Behind the dunes are lagoons and wetlands both salt and fresh. One thing I wasn't expecting (not sure why I wasn't, just hadn't thought about it) was the presence of mangroves. Mangroves are tropical trees that grow partially submerged in salt or brackish water. Mangroves have multiple evolutionary origins. Plants in several different families have evolved a common body form in response to a common environment.
Where I live in the panhandle mangroves are effectively absent (I've been told that they occur along the entire Florida coast but up here they are rare and small enough to be ecologically unimportant) and we have vast expanses of salt marsh. On Merritt Island there is both mangrove and salt marsh.
The shallow fluctuating water levels are important for a rich variety of life. It provides a haven from predatory fish for a number of small or juvenile fish species.
And conversely provide good places to forage for a wide variety of shore and wading birds.
Yellowlegs
Reddish Egret
White Ibis
At slightly higher elevations you get freshwater marshes
And hardwood hammocks
Resurrection Ferns growing on a fallen live oak
Wild coffee growing on the side of a shell mound constructed by native Americans.
The salt water necessary to the marshes and mangroves would kill most of these organisms.
How will climate change affect these systems? Rising sea levels and more frequent storms are going to push everything west. Warmer weather will allow species such as the wild coffee and mangroves that are limited by freezing temperatures to expand their ranges north. Other species may no longer be able to survive the warmer climate and will need to move north or die out.
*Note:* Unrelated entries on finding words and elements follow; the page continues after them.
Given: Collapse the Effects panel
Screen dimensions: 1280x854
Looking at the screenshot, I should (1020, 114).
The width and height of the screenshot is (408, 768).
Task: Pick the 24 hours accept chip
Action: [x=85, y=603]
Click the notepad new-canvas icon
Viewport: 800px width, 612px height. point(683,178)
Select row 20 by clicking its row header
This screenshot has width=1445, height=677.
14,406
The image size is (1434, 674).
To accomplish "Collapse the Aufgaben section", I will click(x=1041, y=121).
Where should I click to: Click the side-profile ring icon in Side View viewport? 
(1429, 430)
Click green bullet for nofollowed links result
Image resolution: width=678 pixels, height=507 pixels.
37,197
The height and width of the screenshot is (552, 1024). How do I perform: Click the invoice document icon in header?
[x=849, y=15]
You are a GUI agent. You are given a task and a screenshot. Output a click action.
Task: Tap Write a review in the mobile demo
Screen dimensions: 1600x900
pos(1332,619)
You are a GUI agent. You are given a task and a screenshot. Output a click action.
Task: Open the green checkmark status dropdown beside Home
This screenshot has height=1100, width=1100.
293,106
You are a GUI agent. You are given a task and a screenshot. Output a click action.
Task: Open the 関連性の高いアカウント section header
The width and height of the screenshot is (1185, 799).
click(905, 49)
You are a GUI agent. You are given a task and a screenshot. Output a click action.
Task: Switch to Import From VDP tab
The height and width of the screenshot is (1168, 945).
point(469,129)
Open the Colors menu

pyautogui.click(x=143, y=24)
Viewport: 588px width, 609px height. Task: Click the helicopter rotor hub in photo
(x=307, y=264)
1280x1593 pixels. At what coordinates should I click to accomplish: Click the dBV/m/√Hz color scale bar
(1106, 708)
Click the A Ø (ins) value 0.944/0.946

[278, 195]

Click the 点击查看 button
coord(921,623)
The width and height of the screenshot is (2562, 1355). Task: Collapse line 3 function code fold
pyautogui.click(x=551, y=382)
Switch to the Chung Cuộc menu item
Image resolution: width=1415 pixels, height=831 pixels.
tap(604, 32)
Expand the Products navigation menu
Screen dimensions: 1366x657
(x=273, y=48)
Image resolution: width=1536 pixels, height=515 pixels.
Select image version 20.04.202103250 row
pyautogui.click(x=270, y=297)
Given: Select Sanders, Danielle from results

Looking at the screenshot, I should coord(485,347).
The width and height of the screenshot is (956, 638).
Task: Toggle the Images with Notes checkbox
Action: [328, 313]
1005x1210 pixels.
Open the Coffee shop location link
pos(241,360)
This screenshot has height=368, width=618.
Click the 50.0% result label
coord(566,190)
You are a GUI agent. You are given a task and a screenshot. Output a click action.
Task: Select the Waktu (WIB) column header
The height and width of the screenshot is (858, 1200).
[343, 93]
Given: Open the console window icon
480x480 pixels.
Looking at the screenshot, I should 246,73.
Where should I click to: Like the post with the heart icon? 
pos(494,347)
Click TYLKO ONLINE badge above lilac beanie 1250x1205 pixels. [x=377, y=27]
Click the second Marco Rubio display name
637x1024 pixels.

The generalists and highly mobile species are going to be the most successful. A warming world will probably be one dominated by species that are good colonizers and can tolerate a wide range of environments. Specialists are more likely go extinct because their populations will not be able to disperse or evolve their way out of their current situation.
And now I'm going to get on my soapbox
The question to ask is: are we otters or turtle barnacles? Are we so stuck in the world we have now that we can't visualize a new one. This is an important question because, unlike the turtle barnacle we have some control over our destiny. Our ability to live and thrive in the world we've so drastically modified depends less on our ability to evolve our way out and more on our ability to imagine our way out. dkos has had a great group of environmental diarists who have been tremendously successful in generating a lot of useful information. I'm a bit worried that dkos4 has fragmented things a bit but maybe that's just me.
What I've done here is given you a very brief sketch of the world of some species and their interactions with the environment. With enough time I could flesh it out quite a bit. Environmental diarists are excellent at describing the world in which we live in and the problems that it faces be they related to energy, legislation, melting ice caps, what have you. Although we perhaps see the problems more clearly we are as stuck in the world we live in as the next person. It is all too easy to slip into a self-defeating 'ecological nihilism' to quote the esteemed laughing planet.
In the fall I exposed students to the concepts of sustainability in an honors seminar. At the end, after getting a lot of bad news, I asked them what kind of future they wanted to see. They liked this approach but didn't really have any concrete ideas. This is the central challenge of environmentalism as I see it, to take what we know and use it imaginatively to create a vision of the future.
Cape Canaveral is the site of one of the great technological achievements of our species. We need to aspire to another achievement rather than merely react with (justifiable) fear and concern to the world around us. The earth is our home, a home for which we are responsible, by virtue of both our sentience and our power.